Hey guys, I have a rather complicated (for my tiny brain!) probability question.

I have two compound events that could possibly happen, and I need to work out the probability of EITHER of the two statements occurring. To give some context, it's the probability of stopping a touchdown from being scored in a game of Blood Bowl (a dice-based fantasy American Football game). Basically there are two methods of doing it in the scenario I found myself in, and just for fun (the game has finished now!) I wanted to work out whether I made the right decision, statistically speaking.

I've worked out the basic percentages using a third-party application (and option one, the route I actually took, worked out as having a 56.66% chance of success) but the application isn't advanced enough to deal with the resulting questions I have.

Option two has two parts:

1: A single 5+ die roll to determine whether I pick up the ball or not, and a more complicated series of dice rolls to work out whether my opponent tackles me, the ball doesn't bounce out of bounds, he picks up the ball, then scores. So it's a 33% chance of me succeeding in my part, THEN a 37.04% chance of him succeeding his part. So I figure that's a 62.96% chance of him failing his rolls and thus me succeeding. How do I work out the chance of both parts working out in my favour? Is it simply 33% of 62.96? A 20.78% chance? Or is there more to it than that?

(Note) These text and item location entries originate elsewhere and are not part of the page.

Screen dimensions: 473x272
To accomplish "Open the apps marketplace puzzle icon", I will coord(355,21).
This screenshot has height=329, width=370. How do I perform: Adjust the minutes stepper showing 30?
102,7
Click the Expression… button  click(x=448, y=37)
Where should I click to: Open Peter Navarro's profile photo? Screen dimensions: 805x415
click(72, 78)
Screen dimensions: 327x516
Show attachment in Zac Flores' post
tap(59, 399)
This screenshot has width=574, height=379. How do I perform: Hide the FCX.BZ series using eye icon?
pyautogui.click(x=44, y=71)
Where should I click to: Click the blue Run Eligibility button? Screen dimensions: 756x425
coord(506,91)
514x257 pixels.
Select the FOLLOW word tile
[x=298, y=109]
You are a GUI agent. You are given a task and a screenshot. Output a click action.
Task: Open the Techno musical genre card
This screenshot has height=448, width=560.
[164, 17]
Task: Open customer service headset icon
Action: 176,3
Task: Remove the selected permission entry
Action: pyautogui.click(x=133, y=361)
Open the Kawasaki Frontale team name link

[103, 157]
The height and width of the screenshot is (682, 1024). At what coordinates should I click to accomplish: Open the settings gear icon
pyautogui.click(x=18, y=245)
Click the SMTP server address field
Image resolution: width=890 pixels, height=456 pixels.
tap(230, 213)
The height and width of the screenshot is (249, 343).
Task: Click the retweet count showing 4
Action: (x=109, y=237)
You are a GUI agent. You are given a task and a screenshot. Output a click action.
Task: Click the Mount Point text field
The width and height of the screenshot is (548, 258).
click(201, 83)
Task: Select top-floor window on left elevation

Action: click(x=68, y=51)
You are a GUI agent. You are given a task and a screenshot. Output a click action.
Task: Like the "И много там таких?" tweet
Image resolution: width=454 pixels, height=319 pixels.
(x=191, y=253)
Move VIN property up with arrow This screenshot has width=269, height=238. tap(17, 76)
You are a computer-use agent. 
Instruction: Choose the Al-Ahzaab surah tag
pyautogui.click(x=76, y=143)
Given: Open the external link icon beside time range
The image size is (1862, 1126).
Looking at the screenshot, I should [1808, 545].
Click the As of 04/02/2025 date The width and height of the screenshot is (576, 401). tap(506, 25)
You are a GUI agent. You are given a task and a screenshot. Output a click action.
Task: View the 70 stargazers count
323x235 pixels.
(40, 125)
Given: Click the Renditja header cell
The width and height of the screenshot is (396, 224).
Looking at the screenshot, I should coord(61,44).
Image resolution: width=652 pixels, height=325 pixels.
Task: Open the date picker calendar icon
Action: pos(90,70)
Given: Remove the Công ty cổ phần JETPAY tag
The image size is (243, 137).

2: Here's where it gets complicated (for me!). If I fail that 33% chance roll (which obviously has a 66% chance of occurring), my opponent still only has a 59.26% chance of barging my player out of the way, picking the ball up and scoring. Thus there being a 40.74% chance of him not doing that (ie, me succeeding). Assuming my maths is correct in the first part of the question, that would make it 66% of 40.74 = 26.88% chance of that happening (me failing the 5+, then him failing his rolls).

So my final question is, how do I then work out the overall chance of ONE OF those options happening. Ie, either the 20.78% chance scenario happens, or the 26.88% chance scenario does? Is it just basic percentage adding? So (20.78+26.88)/2 = 23.83%? Or is it more complicated than that? I don't see why it would be, but... there's lots of things I don't see in mathematics.

Thanks in advance for any help with this. Now that I've written it all out and seen the final tallies, it sounds plausible. But I'm not too confident when it comes to statistics and 'advanced' maths, so I thought I'd ask.